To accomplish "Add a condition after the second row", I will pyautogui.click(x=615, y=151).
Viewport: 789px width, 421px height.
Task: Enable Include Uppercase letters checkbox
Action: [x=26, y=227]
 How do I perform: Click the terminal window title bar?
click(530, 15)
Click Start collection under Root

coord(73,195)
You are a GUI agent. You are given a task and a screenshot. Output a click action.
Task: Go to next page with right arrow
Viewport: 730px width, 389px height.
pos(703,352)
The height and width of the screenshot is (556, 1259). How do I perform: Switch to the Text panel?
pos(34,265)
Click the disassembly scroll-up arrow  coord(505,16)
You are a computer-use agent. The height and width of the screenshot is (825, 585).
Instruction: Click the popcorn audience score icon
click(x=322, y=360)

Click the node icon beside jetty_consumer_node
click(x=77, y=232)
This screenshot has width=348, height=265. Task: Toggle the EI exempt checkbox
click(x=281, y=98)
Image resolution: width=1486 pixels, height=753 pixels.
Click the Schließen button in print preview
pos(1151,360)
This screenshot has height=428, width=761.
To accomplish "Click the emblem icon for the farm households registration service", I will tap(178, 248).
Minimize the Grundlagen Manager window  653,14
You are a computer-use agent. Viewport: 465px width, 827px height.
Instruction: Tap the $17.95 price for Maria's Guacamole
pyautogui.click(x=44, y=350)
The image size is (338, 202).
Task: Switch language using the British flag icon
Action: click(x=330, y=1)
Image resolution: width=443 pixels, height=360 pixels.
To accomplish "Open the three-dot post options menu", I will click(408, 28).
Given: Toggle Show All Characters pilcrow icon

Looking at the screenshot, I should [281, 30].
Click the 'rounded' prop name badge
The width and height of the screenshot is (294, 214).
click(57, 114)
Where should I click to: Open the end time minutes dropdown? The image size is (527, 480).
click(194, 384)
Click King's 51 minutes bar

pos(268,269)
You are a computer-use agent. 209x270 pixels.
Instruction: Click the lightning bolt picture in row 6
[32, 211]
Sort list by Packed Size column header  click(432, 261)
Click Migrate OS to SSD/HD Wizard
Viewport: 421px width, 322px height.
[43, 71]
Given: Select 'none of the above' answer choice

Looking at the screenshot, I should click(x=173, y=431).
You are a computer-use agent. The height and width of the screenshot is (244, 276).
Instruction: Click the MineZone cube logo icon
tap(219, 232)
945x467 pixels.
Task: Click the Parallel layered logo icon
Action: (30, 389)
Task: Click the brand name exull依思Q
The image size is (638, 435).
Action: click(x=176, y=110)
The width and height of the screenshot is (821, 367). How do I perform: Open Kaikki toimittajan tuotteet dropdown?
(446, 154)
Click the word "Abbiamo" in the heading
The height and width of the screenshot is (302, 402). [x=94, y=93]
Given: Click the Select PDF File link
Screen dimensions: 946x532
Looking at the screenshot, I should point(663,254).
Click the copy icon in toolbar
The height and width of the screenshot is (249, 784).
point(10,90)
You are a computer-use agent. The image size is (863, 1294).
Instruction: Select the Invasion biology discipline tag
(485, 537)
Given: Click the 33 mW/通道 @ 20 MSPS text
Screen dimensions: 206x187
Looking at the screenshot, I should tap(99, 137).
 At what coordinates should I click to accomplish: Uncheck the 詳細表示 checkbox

[WHAT TO PRODUCE]
Word for word, restate the lines of the data above that fall between the line holding "Instruction: Click the popcorn" and the line holding "is (244, 276).", inclusive, and no other lines.

[SOLUTION]
Instruction: Click the popcorn audience score icon
click(x=322, y=360)

Click the node icon beside jetty_consumer_node
click(x=77, y=232)
This screenshot has width=348, height=265. Task: Toggle the EI exempt checkbox
click(x=281, y=98)
Image resolution: width=1486 pixels, height=753 pixels.
Click the Schließen button in print preview
pos(1151,360)
This screenshot has height=428, width=761.
To accomplish "Click the emblem icon for the farm households registration service", I will tap(178, 248).
Minimize the Grundlagen Manager window  653,14
You are a computer-use agent. Viewport: 465px width, 827px height.
Instruction: Tap the $17.95 price for Maria's Guacamole
pyautogui.click(x=44, y=350)
The image size is (338, 202).
Task: Switch language using the British flag icon
Action: click(x=330, y=1)
Image resolution: width=443 pixels, height=360 pixels.
To accomplish "Open the three-dot post options menu", I will click(408, 28).
Given: Toggle Show All Characters pilcrow icon

Looking at the screenshot, I should [281, 30].
Click the 'rounded' prop name badge
The width and height of the screenshot is (294, 214).
click(57, 114)
Where should I click to: Open the end time minutes dropdown? The image size is (527, 480).
click(194, 384)
Click King's 51 minutes bar

pos(268,269)
You are a computer-use agent. 209x270 pixels.
Instruction: Click the lightning bolt picture in row 6
[32, 211]
Sort list by Packed Size column header  click(432, 261)
Click Migrate OS to SSD/HD Wizard
Viewport: 421px width, 322px height.
[43, 71]
Given: Select 'none of the above' answer choice

Looking at the screenshot, I should click(x=173, y=431).
You are a computer-use agent. The height and width of the screenshot is (244, 276).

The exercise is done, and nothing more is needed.